* BEGIN SOURCE RECORDS *

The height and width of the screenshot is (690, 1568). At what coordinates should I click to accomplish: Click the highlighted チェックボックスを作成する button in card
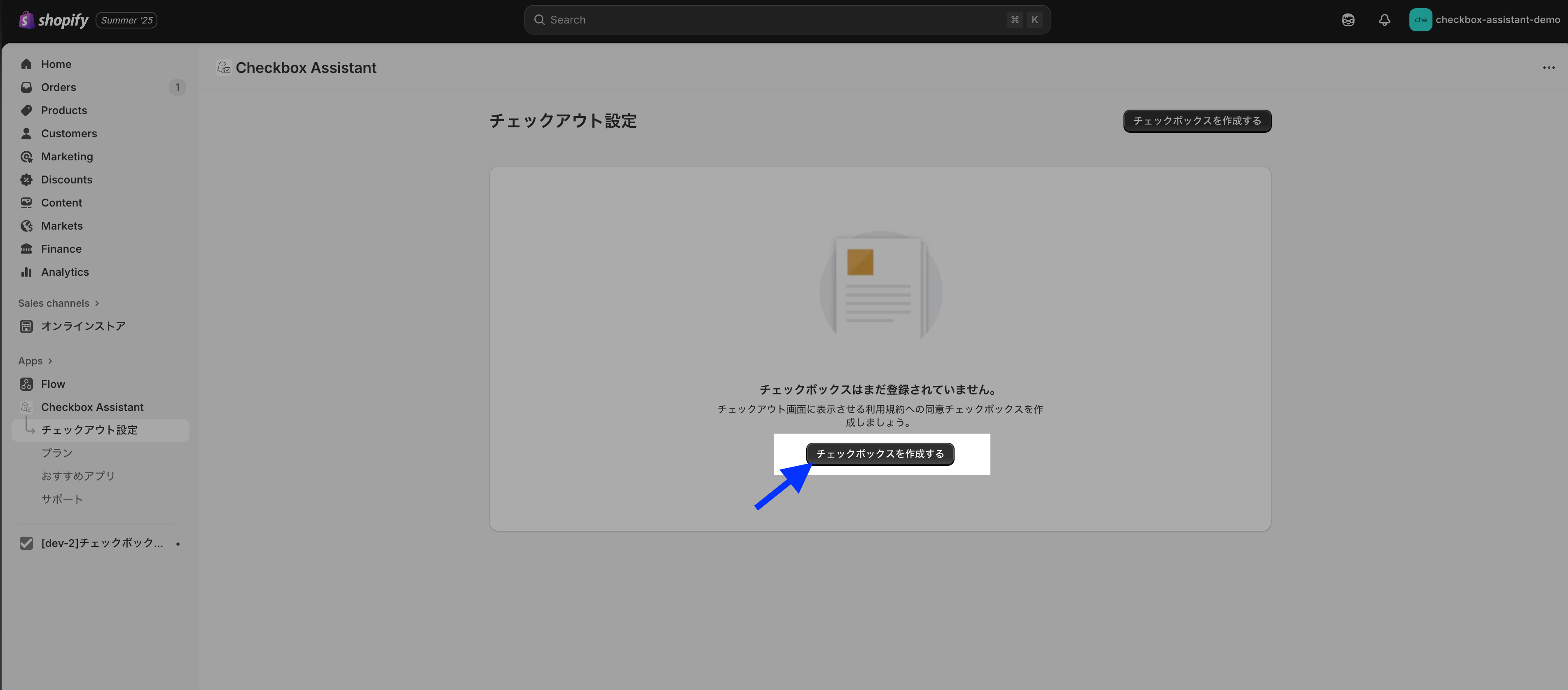tap(880, 454)
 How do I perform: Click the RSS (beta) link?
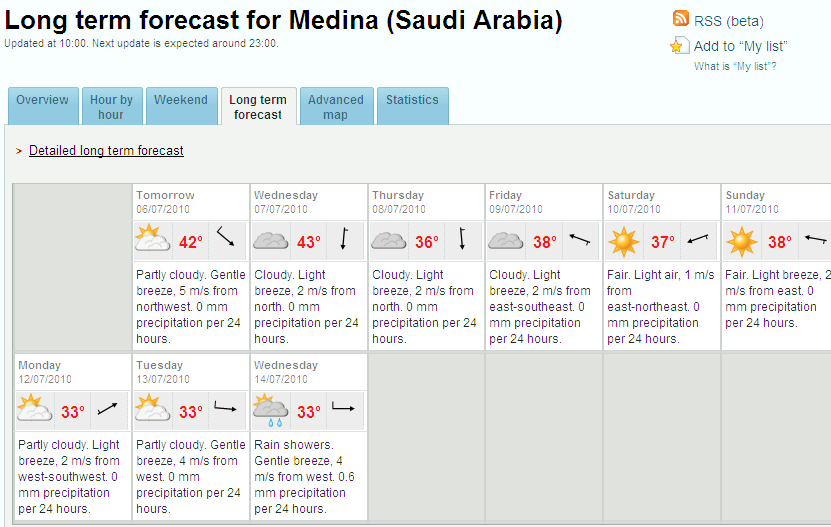(x=729, y=21)
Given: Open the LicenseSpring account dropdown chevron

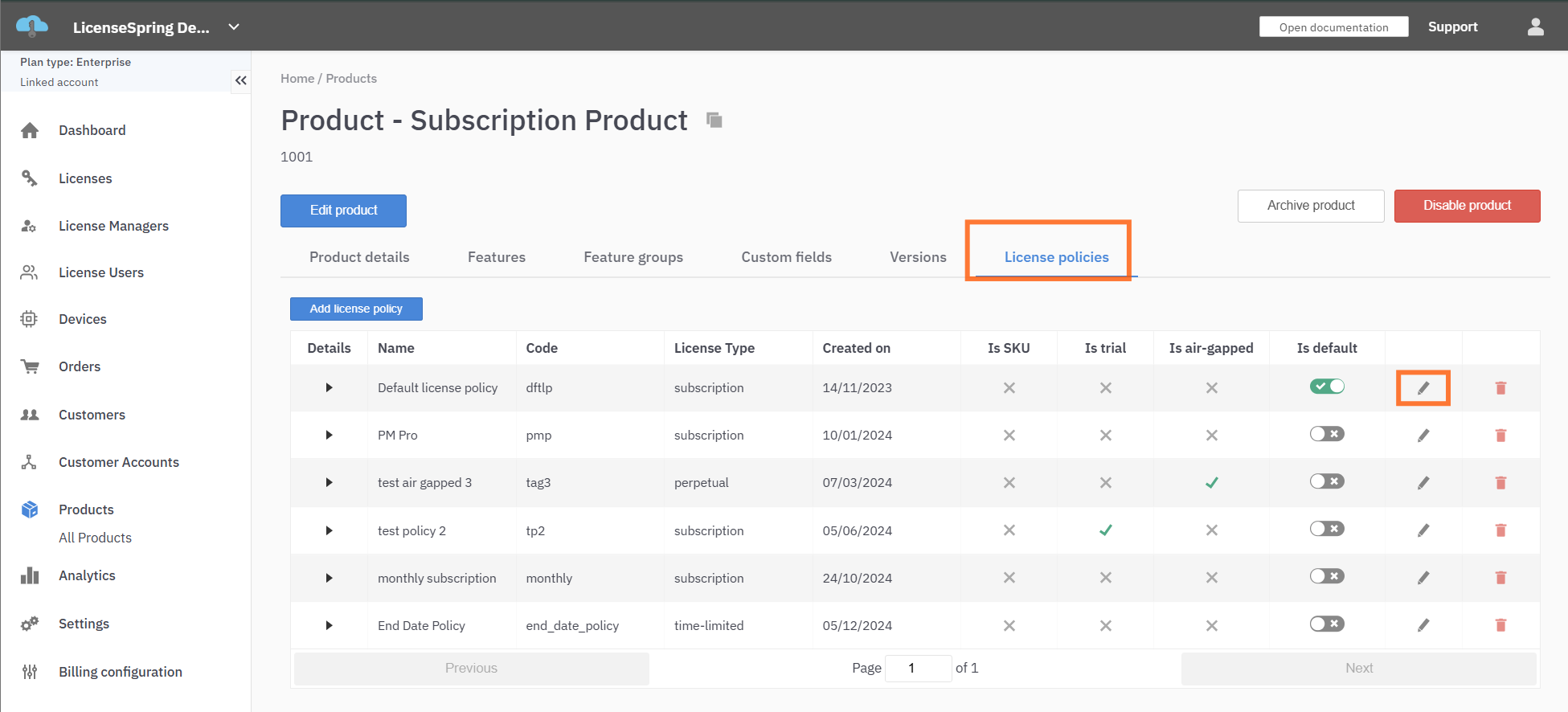Looking at the screenshot, I should [234, 27].
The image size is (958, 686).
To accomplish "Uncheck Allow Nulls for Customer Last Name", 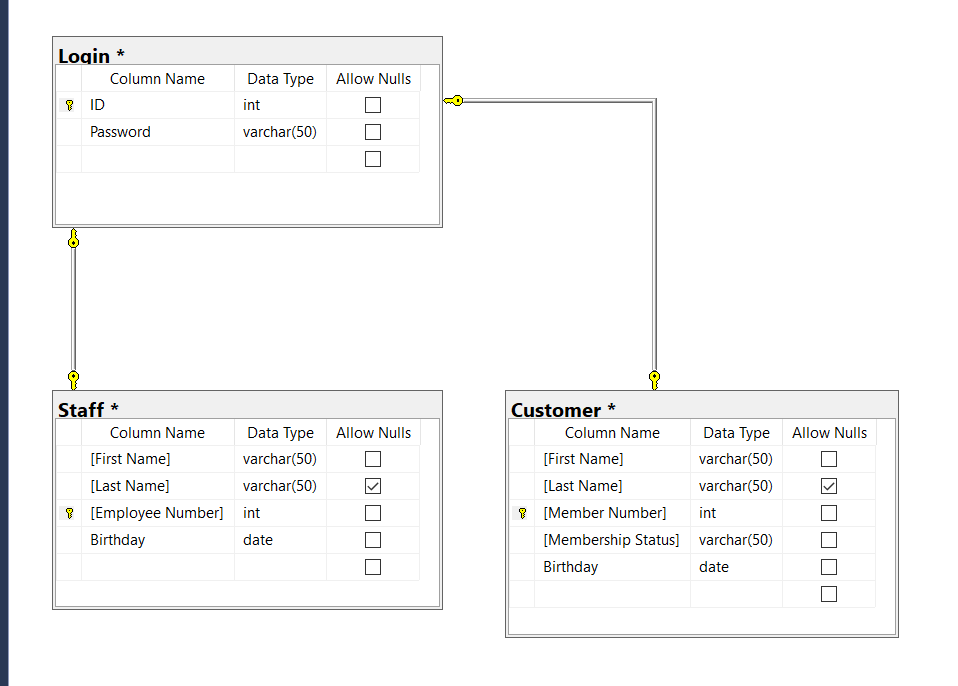I will pos(828,485).
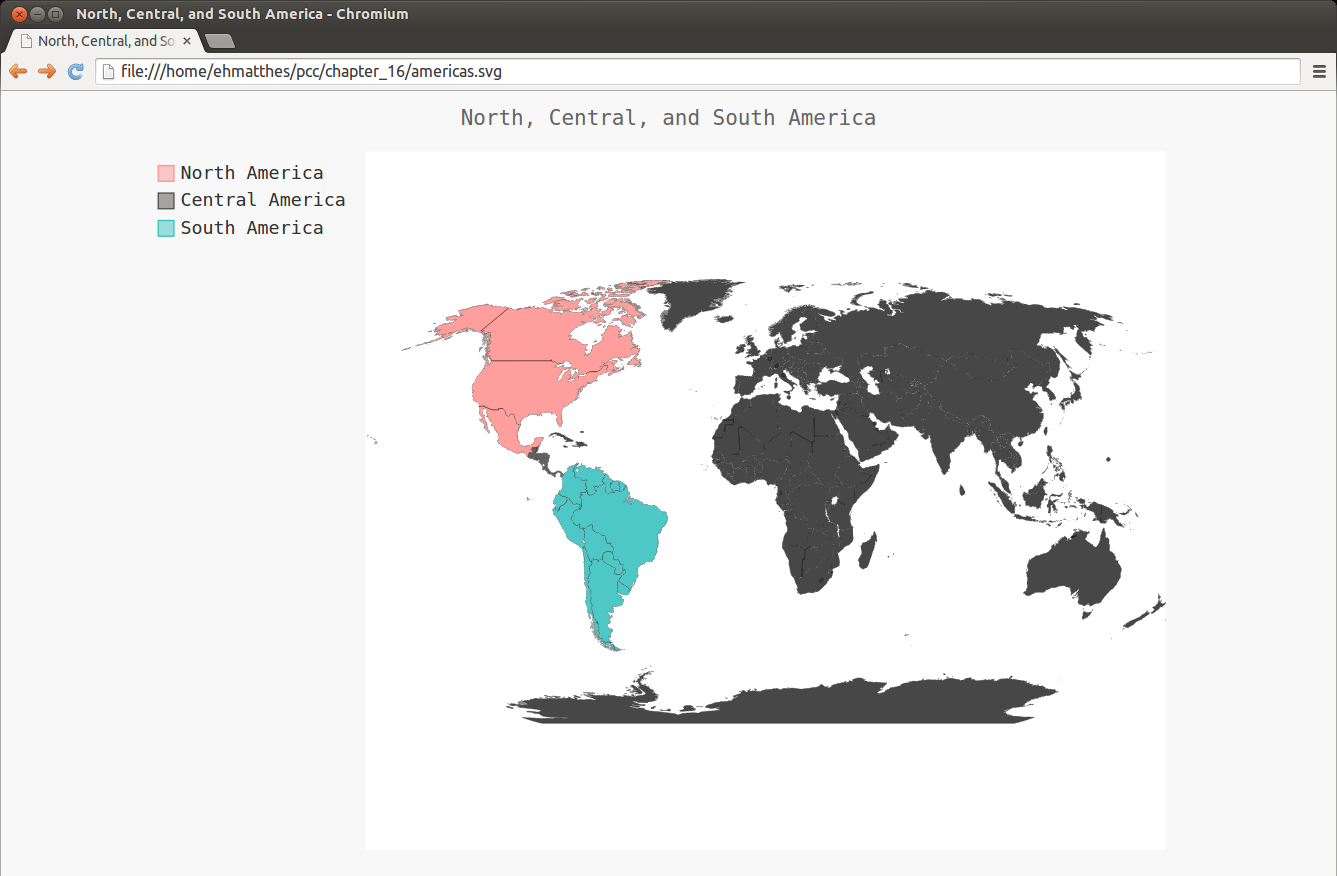Click Canada on the world map

pyautogui.click(x=560, y=330)
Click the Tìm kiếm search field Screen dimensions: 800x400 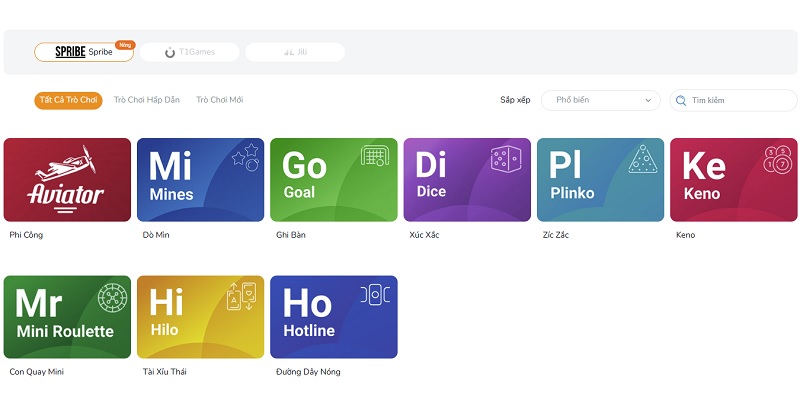click(733, 101)
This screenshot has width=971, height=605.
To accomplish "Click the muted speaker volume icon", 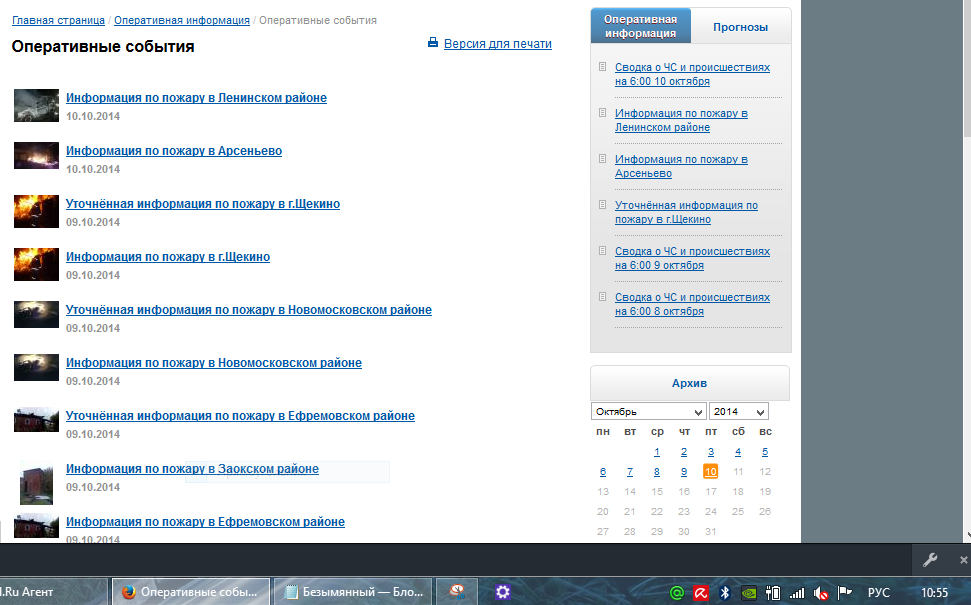I will [x=821, y=592].
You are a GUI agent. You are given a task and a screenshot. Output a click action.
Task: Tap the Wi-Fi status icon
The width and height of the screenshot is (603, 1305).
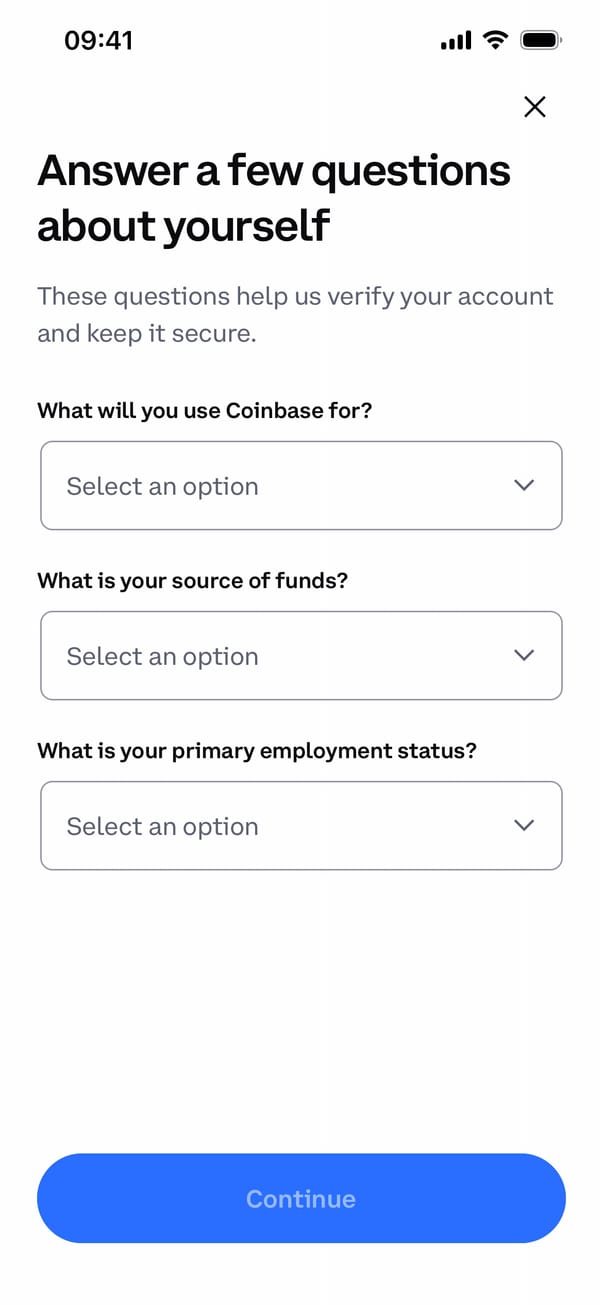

* END SOURCE RECORDS *

Write out the items word for word, from the very first line through the line containing "Looking at the", both included, and leave the pictures out.

The height and width of the screenshot is (690, 1568). At what coordinates should I click to accomplish: Click the highlighted チェックボックスを作成する button in card
tap(880, 454)
 How do I perform: Click the RSS (beta) link?
(x=729, y=21)
Given: Open the LicenseSpring account dropdown chevron

Looking at the screenshot, I should [234, 27].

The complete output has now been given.